MATERIAL FOR THIS EXERCISE >>
★ ★ ★ ★
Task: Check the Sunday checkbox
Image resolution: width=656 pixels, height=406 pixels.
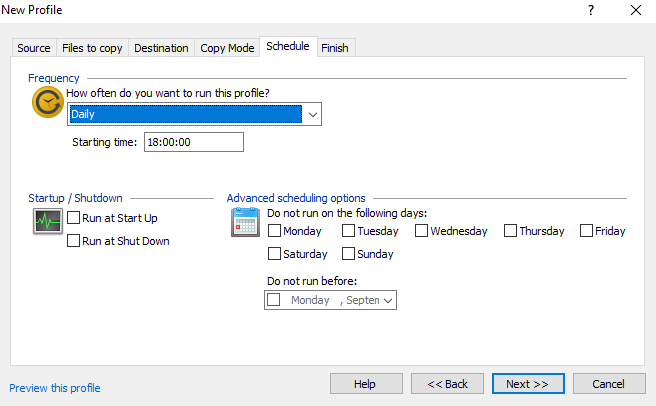Action: tap(349, 254)
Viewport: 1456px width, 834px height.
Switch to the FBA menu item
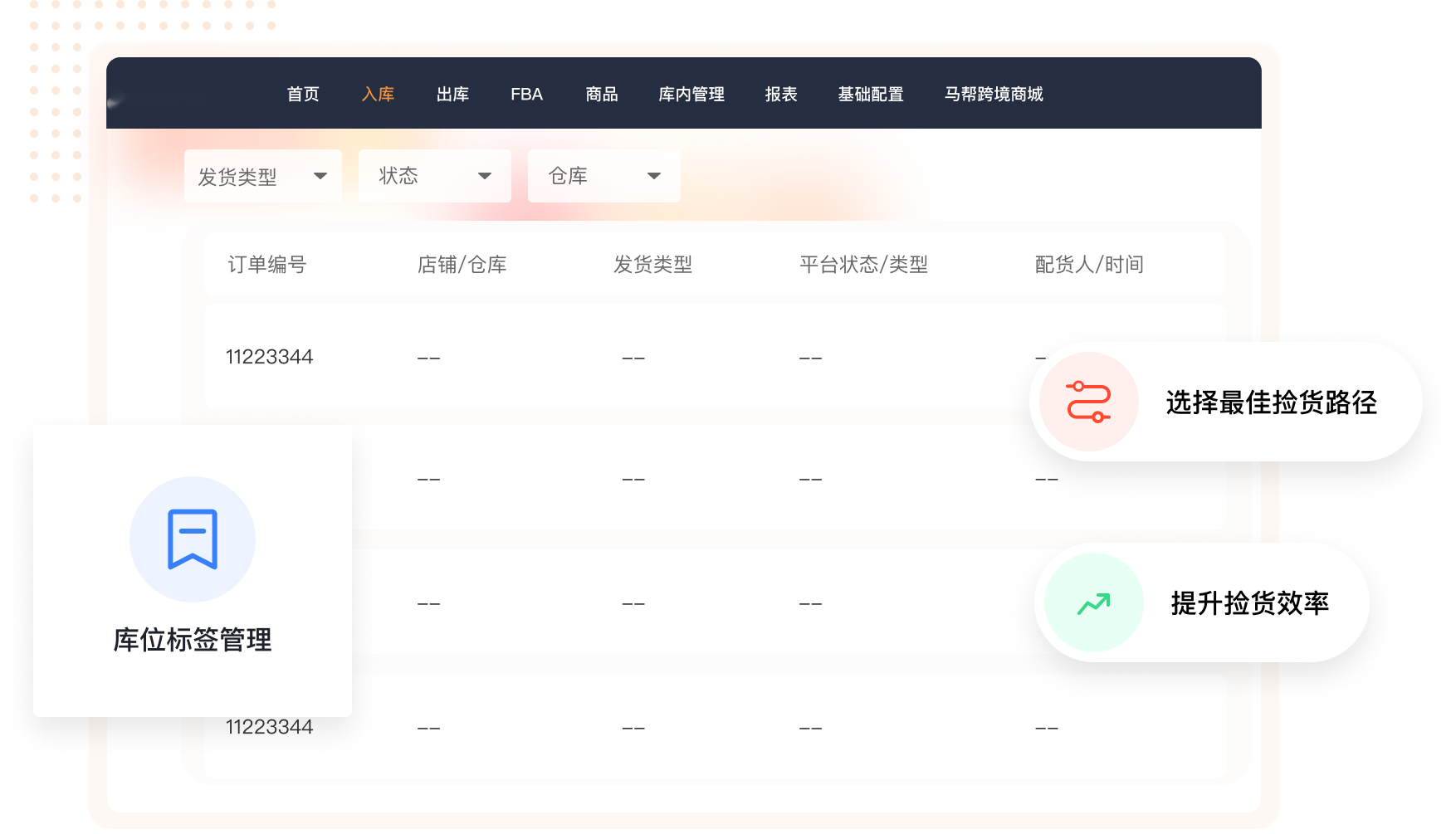(526, 95)
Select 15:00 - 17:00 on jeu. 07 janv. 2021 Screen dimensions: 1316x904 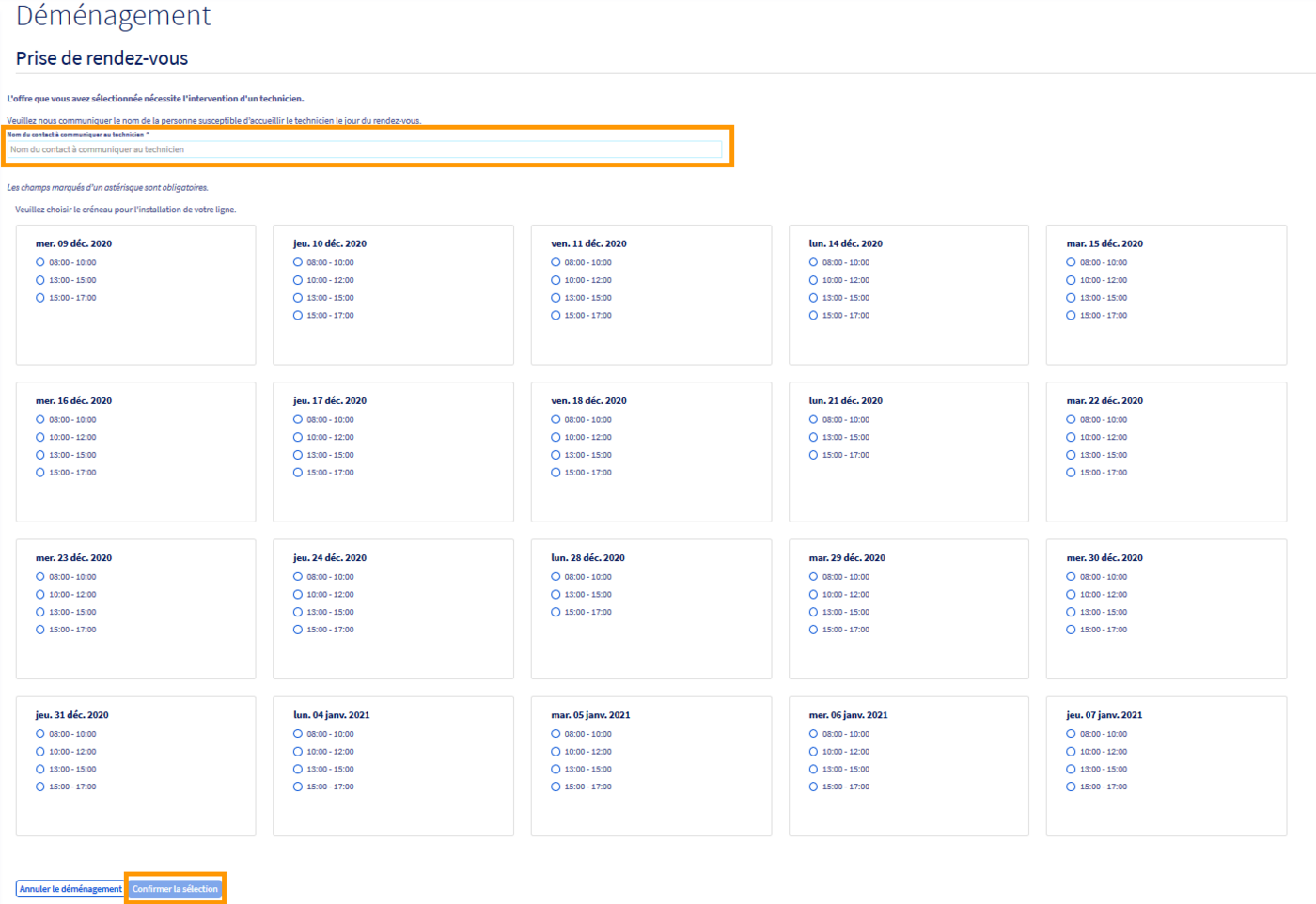(x=1071, y=787)
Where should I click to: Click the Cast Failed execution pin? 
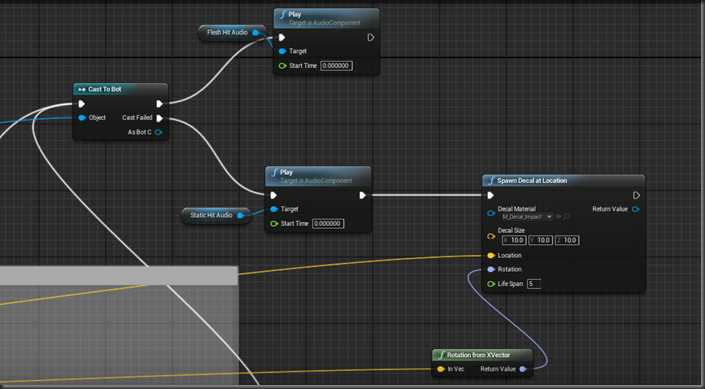tap(160, 118)
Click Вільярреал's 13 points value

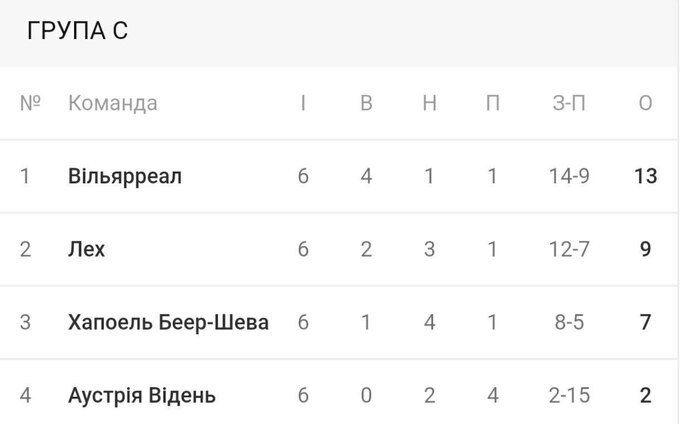coord(645,176)
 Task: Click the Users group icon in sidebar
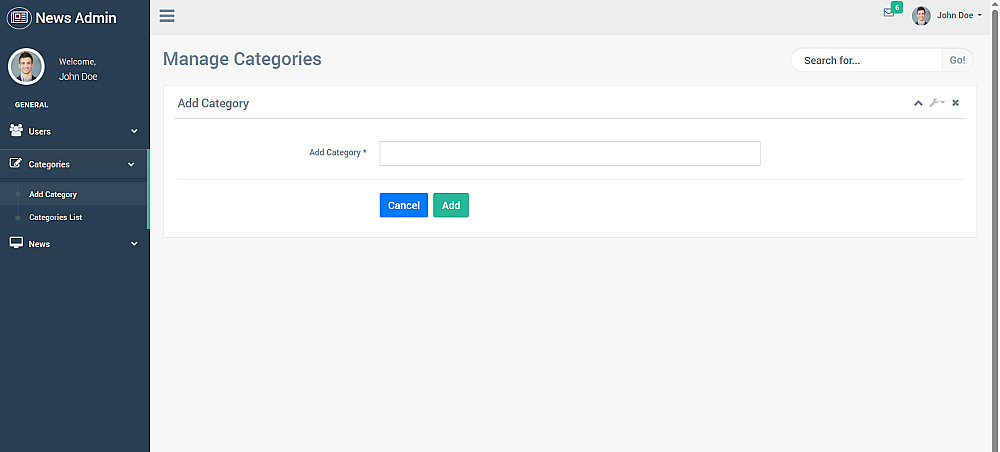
★ ★ ★ ★
ASSIGNMENT >>
All lines of the records containing "Task" should be shown.

WRITTEN RESPONSE >>
Task: Check the Sunday checkbox
 Task: Click the Users group icon in sidebar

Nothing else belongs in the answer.